Dinner is another key time for healthy carbs, as they will increase the release of calming neurotransmitters like serotonin, so you can unwind and get good quality sleep.

Lastly, there is evidence that improved results can be seen when eating more carbs on the days that you train and less on days that you don't. Just make sure you don't make carbs the largest part of the meal!


Low fat diets can cause a lot of trouble for women. Women use the cholesterol provided in fats to produce their required hormones, so avoiding dietary fat can lead to hormone imbalances.

Certain hormones are necessary for muscle recovery, and they also play a role in metabolic rate and fat burning. Ensuring your cortisol levels (another hormone) are at the appropriate level is key for stress management and fat reduction around the waistline.


Both lack of sleep and increased stress will increase cortisol levels, which leads to fat storage, muscle breakdown, and increased levels of hunger. For most people, it’s impossible to eliminate stress from our lives, but it is possible to find ways to manage it. Think about what things help you to relax, and make sure you schedule time for those things.

Make sleep a priority and aim for 7-8 hours of restful sleep. Insufficient sleep impacts your feelings of hunger and feeling full. Again, it all boils down to your hormones, in this case ghrelin and leptin. Ghrelin signals to your brain that it’s time to eat. When you’re sleep deprived, your body makes more ghrelin. Leptin on the other hand cues your brain to put the fork down. When you’re not getting enough sleep, leptin levels plummet, signalling your brain to eat more food. Put the two together and it’s no wonder sleep deprivation leads to overeating.
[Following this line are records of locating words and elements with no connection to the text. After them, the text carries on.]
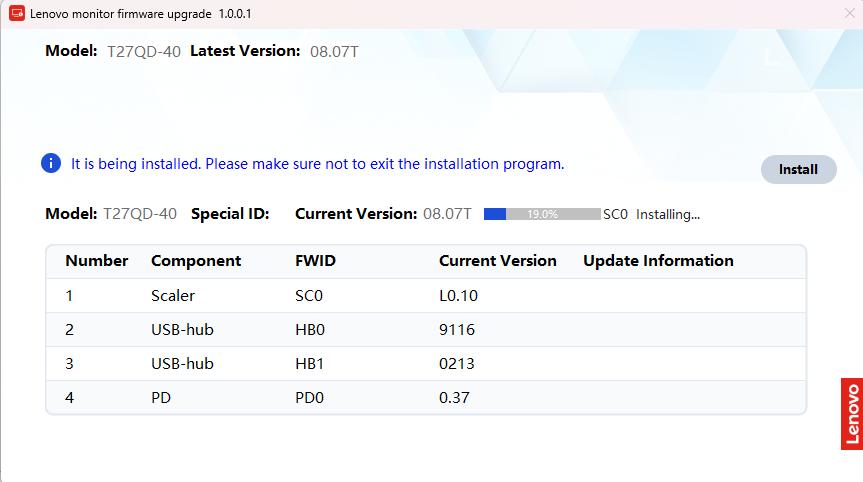Click the L0.10 version cell
This screenshot has width=863, height=482.
(458, 295)
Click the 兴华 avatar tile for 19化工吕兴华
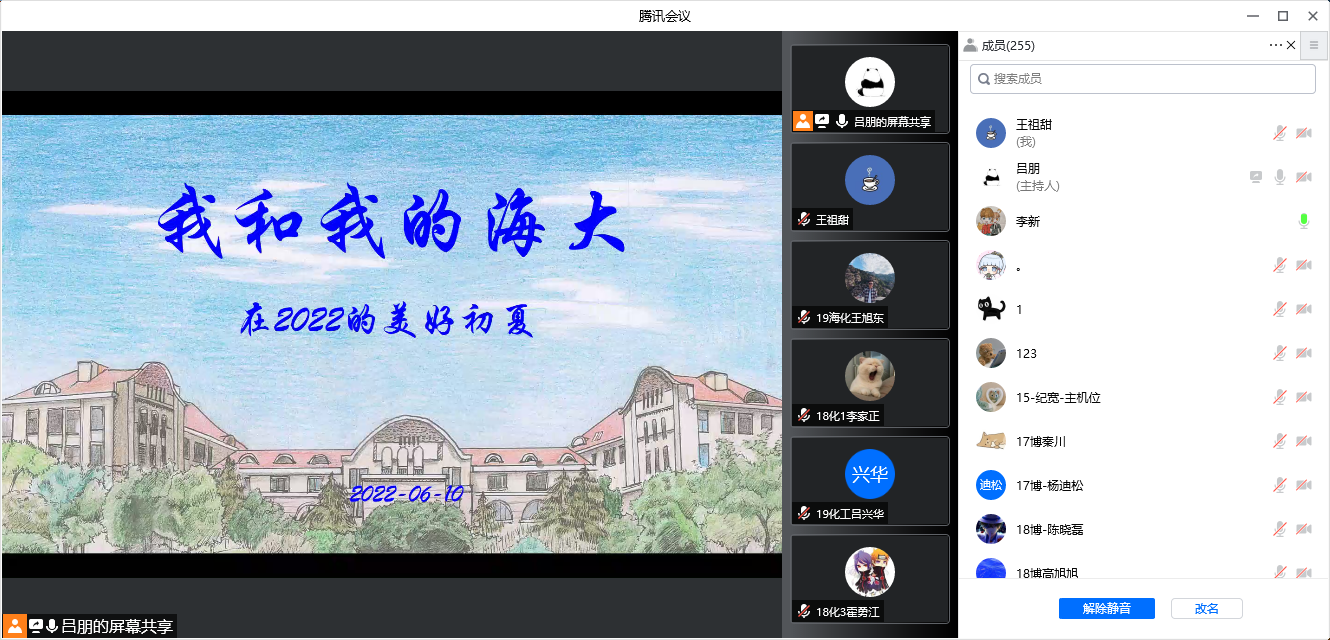1330x640 pixels. coord(870,474)
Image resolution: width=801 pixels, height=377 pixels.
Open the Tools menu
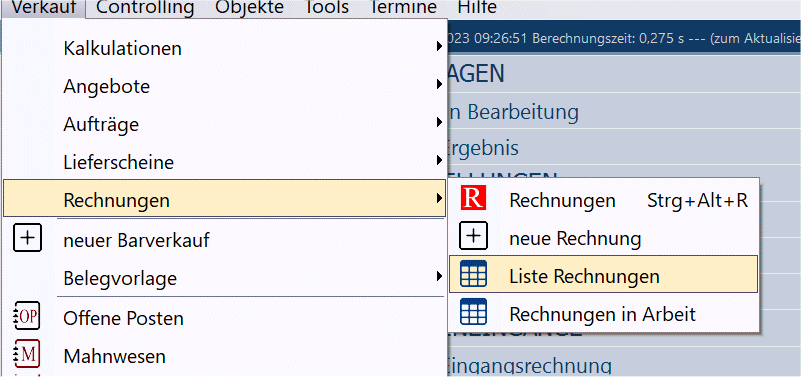pos(326,7)
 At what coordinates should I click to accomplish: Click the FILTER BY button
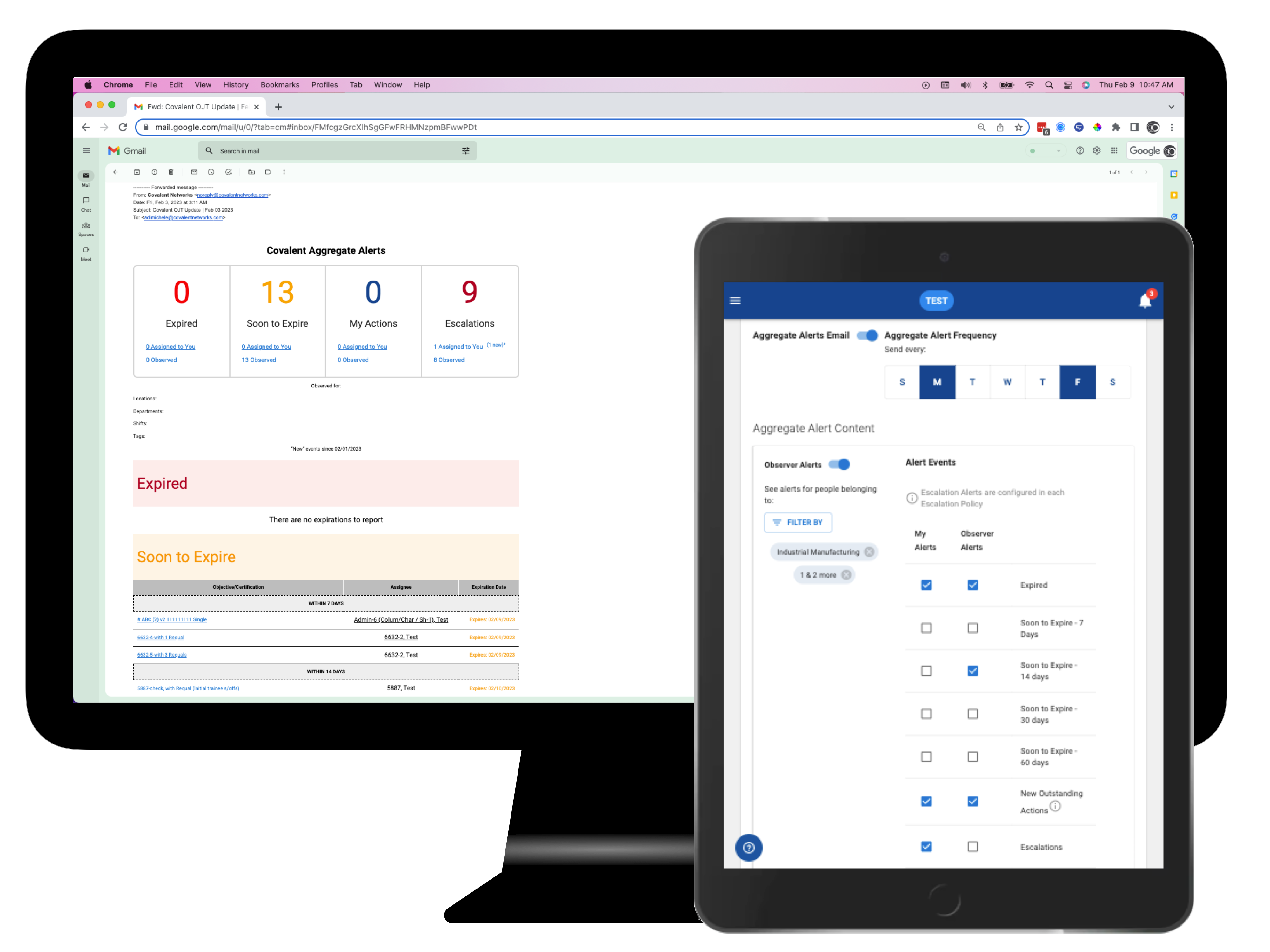point(798,522)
Managing your stress will pay off by improving the amount of quality sleep you get. If you would like more tips on how to manage stress and get good quality sleep, ask me to send you my Top 5 Fat Loss Tips To Live By handout.
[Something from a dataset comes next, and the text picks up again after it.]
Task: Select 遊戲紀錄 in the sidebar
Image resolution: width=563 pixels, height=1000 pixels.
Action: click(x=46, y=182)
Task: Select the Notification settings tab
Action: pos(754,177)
Epel, J., et al. Stress and Body Shape: Stress-Induced Cortisol Secretion Is Consistently Greater Among Women With Central Fat. Psychosomatic Medicine. 2000. 62, 623-632.

Hazell, T. et al. Running sprint interval training induces fat loss in women. Applied Physiology, Nutrition, and Metabolism. 2014. 39: 1-7.

Tanopolsky, M., Saris, W. Evaluation of Gender Differences in Physiology. Current Opinion in Clinical Nutrition and Metabolic Care. 2001. 4, 489-495.

Trapp, E., Chisholm, D., et al. The Effects of High-Intensity Intermittent Exercise Training on Fat Loss and Fasting Insulin Levels of Young Women. International Journal of Obesity. 2008. 32(4), 684-691.